And, oh yes, Germany, Germany and Germany (a two-time World Cup champion who had never failed, until now, to advance to the knockout round).
The US celebration after pulling a draw with Portugal that got them through to face Sweden, the merriment that Lloyd criticized so harshly, showed in no uncertain terms: this isn’t your mother’s World Cup. Progress on every level will need to be earned, not assumed or expected.
Yet even — or perhaps especially — FIFA and Fox had those expectations, their promotions conveying assumption that a top performance in the group stage would land the Americans in a prime Friday night broadcast spot for their first match in the knockout round.
In Greta Gerwig’s “Barbie” blockbuster, America Ferrera’s Gloria defines the expectations we have for women better than most, outlining the unbearable and unreasonable truths that make it “literally impossible to be a woman,” from the requirement to “always stand out and always be grateful” to the fact that “not only are you doing everything wrong, but also everything is your fault.” (The distributor of “Barbie” and CNN share a parent company, Warner Brothers Discovery.)
Yet despite the endless list of double standards — and Gloria goes on for a while — there is always the ability to shine. No one expected defender Emily Sonnett to be the missing link in the US mojo, but she helped to spark the kind of passing and connection that was missing in the team’s group stage games, dominating possession against Sweden as the sun crawled out of bed on the east coast, and making fans believe, if not expect, that the US women could, would, win.
But they did not.
If any moment in sport requires belief more than a penalty shootout in soccer, I don’t know what it is. After 90+ minutes of hard play and the extra time minutes, the USWNT went down, the beautiful game turning cruel on the Americans, as shoot-outs often do, the goal line technology used to determine that Sweden’s winning goal was, indeed, a goal, making soccer a game of a millimeter rather than one of inches.
The US, like dynamo Germany and Olympic champion Canada (both soccer dynasties in their own right) goes home, the dream of an unprecedented three-peat buried in Australian dirt. There are no expectations left to be had, at least for now.
But there is something to learn from the years that have passed since the last time anyone saw Simone Biles in action. Her return to competition, where she once again defied gravity, sparkling in a black and white leotard, is a vivid reminder that while expectations may wane, belief should not.
Biles hit the floor Saturday night with just a few months of training under her belt, her wedding to football player Jonathan Owens having made more headlines than anything she did in the gym.
At the US Classic, we witnessed what a 26-year-old Simone Biles with lowered expectations looks like, throwing a Yurchenko double-pike — what will undoubtedly someday be called the Biles II — on the vault and performing a floor routine that included an unusually profound artistry alongside her famed powerful tumbling routines, scoring a full point higher than the next best.
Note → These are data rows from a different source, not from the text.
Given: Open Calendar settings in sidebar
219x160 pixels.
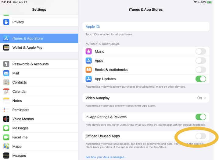Looking at the screenshot, I should pyautogui.click(x=20, y=92).
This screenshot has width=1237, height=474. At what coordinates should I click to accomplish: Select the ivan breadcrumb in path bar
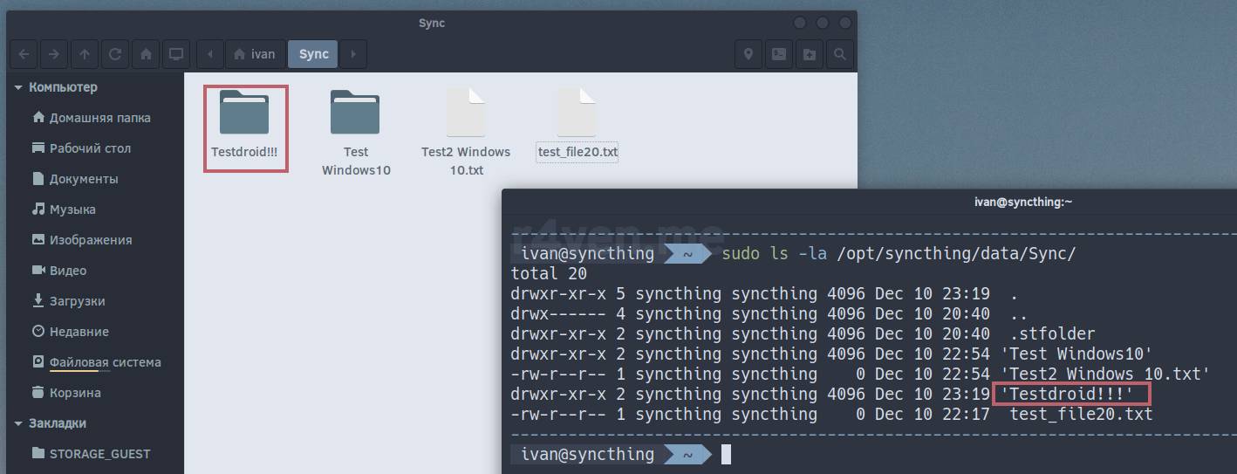255,54
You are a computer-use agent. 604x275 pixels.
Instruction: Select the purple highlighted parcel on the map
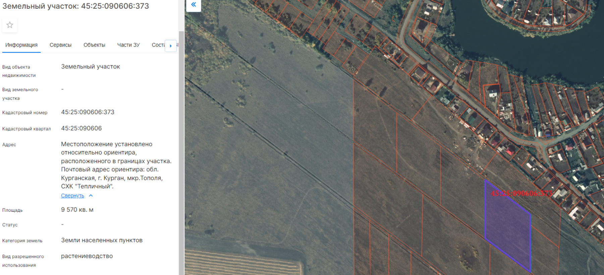(x=508, y=231)
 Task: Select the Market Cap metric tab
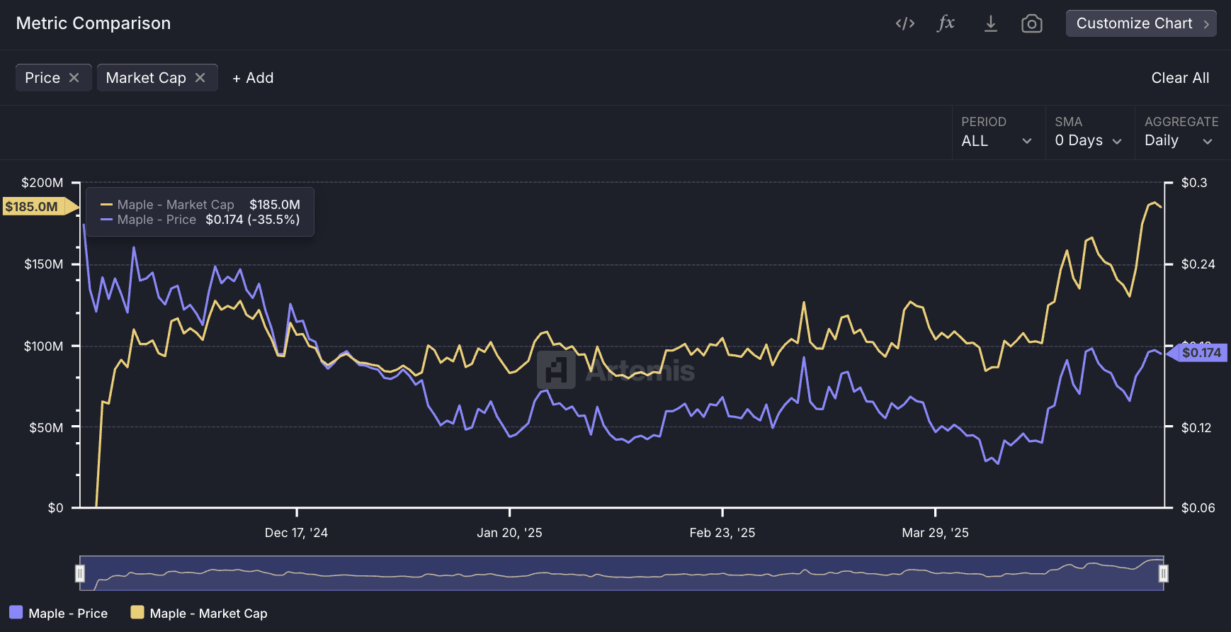[146, 78]
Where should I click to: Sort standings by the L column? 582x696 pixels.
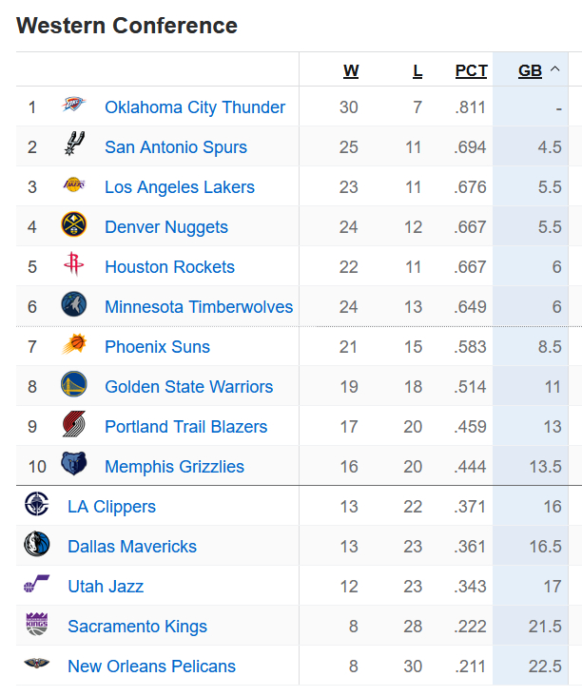417,70
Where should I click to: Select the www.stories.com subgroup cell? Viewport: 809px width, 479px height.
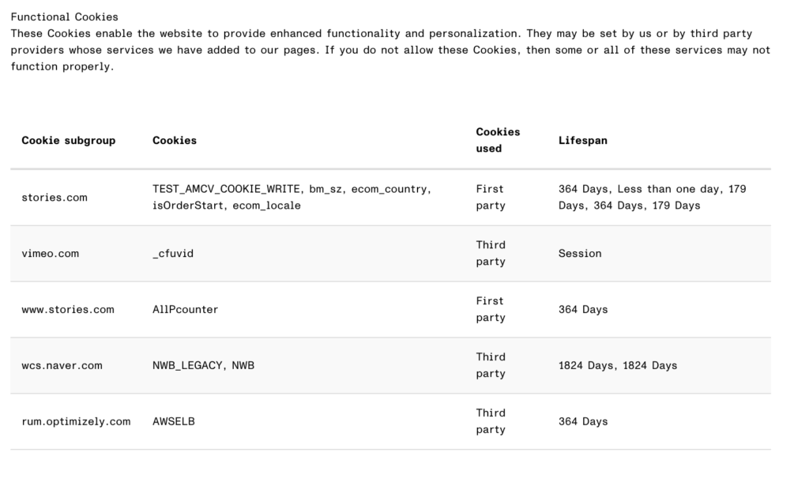click(68, 310)
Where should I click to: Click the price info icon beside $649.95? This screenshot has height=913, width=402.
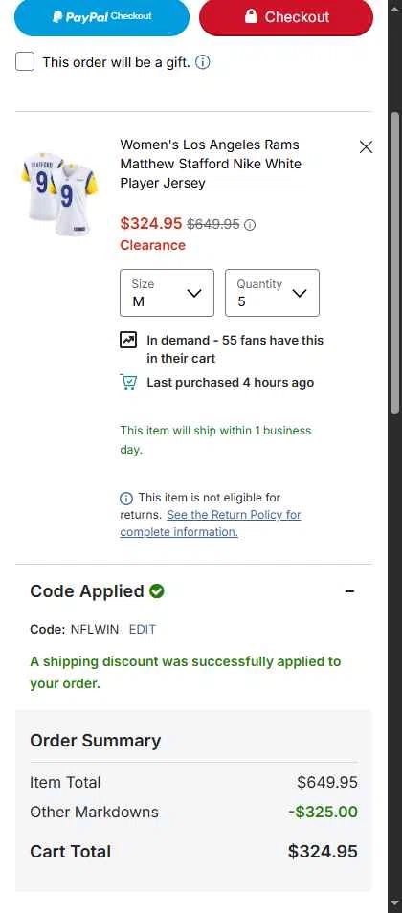click(x=250, y=225)
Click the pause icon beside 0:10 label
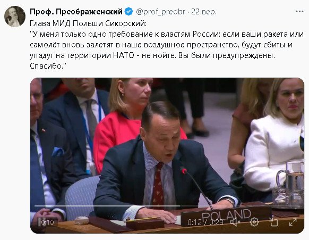309x240 pixels. [39, 222]
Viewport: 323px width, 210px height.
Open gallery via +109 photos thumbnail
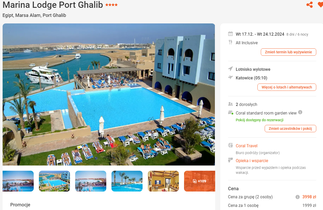(200, 181)
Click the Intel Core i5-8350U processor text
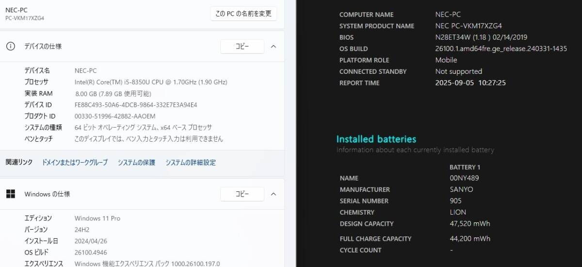The height and width of the screenshot is (267, 582). tap(151, 82)
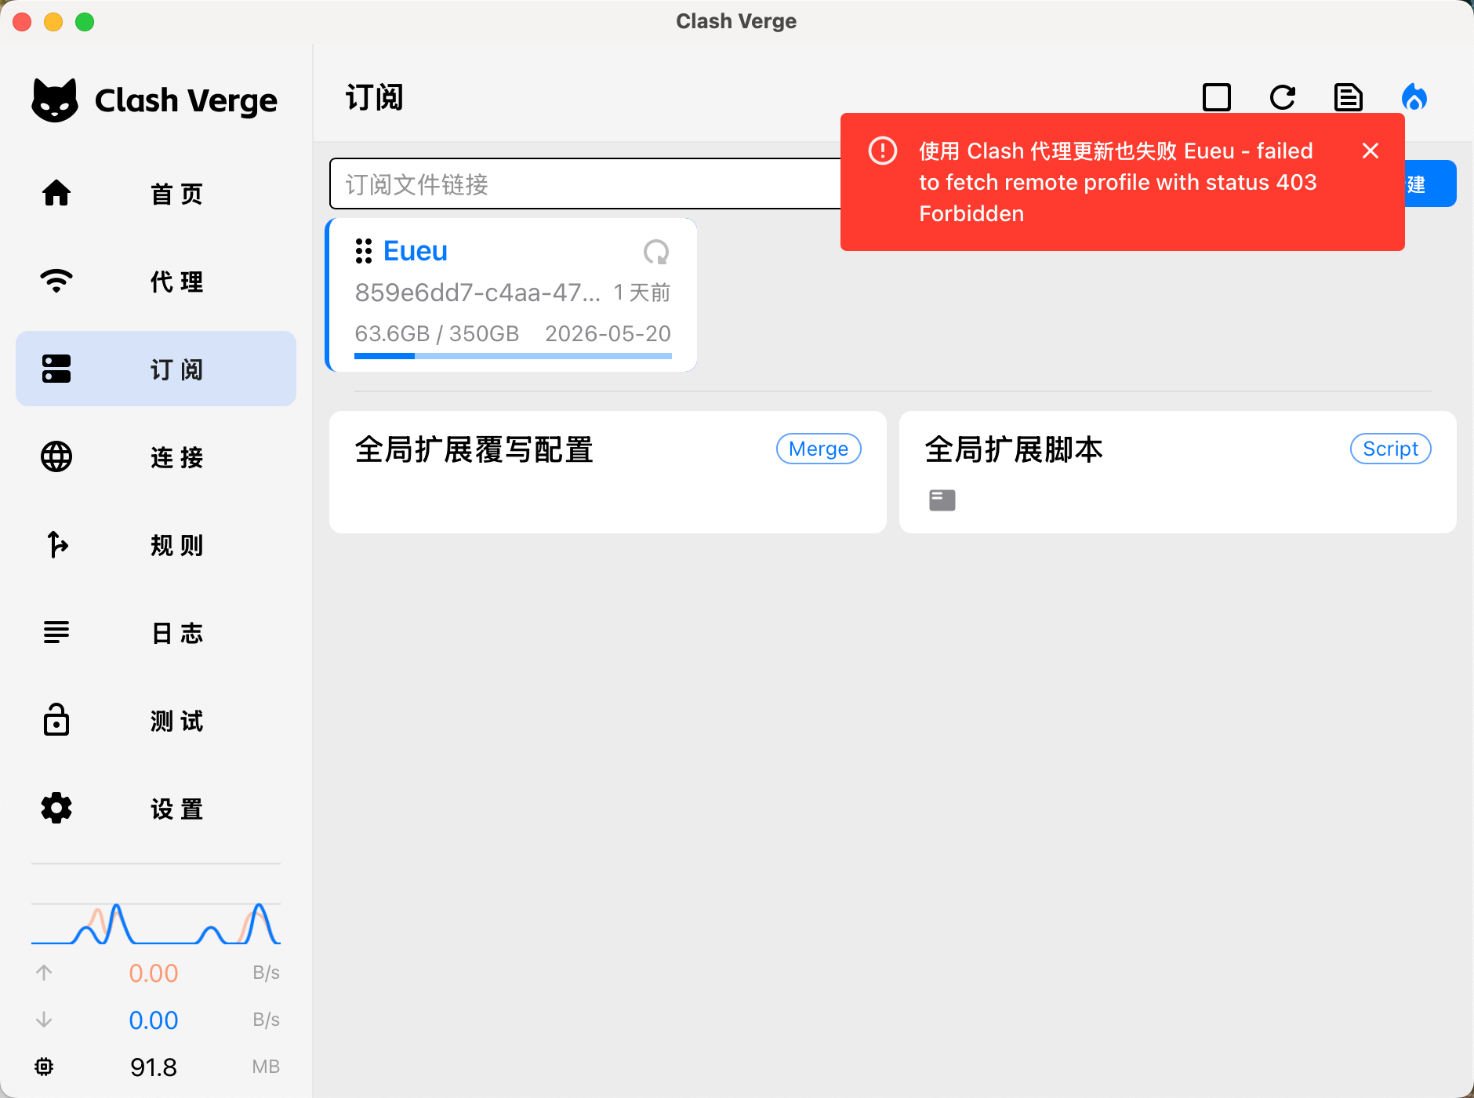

Her total winning score of 59.10 was by far the best of the night.
But Biles is cautious about what it all means, and what we might expect of her moving forward. “I’m not going to think so far ahead,” she said in the mixed zone after the meet. “I know everybody, when you get married, they ask when you’re having a baby. When you come to Classics, they’re asking you about the Olympics.”
Biles’s take is one that that the USWNT, its fans and (especially) its critics should pay attention to. Set aside expectations and take a moment to believe not just in the team, but rather the game. There’s more soccer to be played. Believe in it.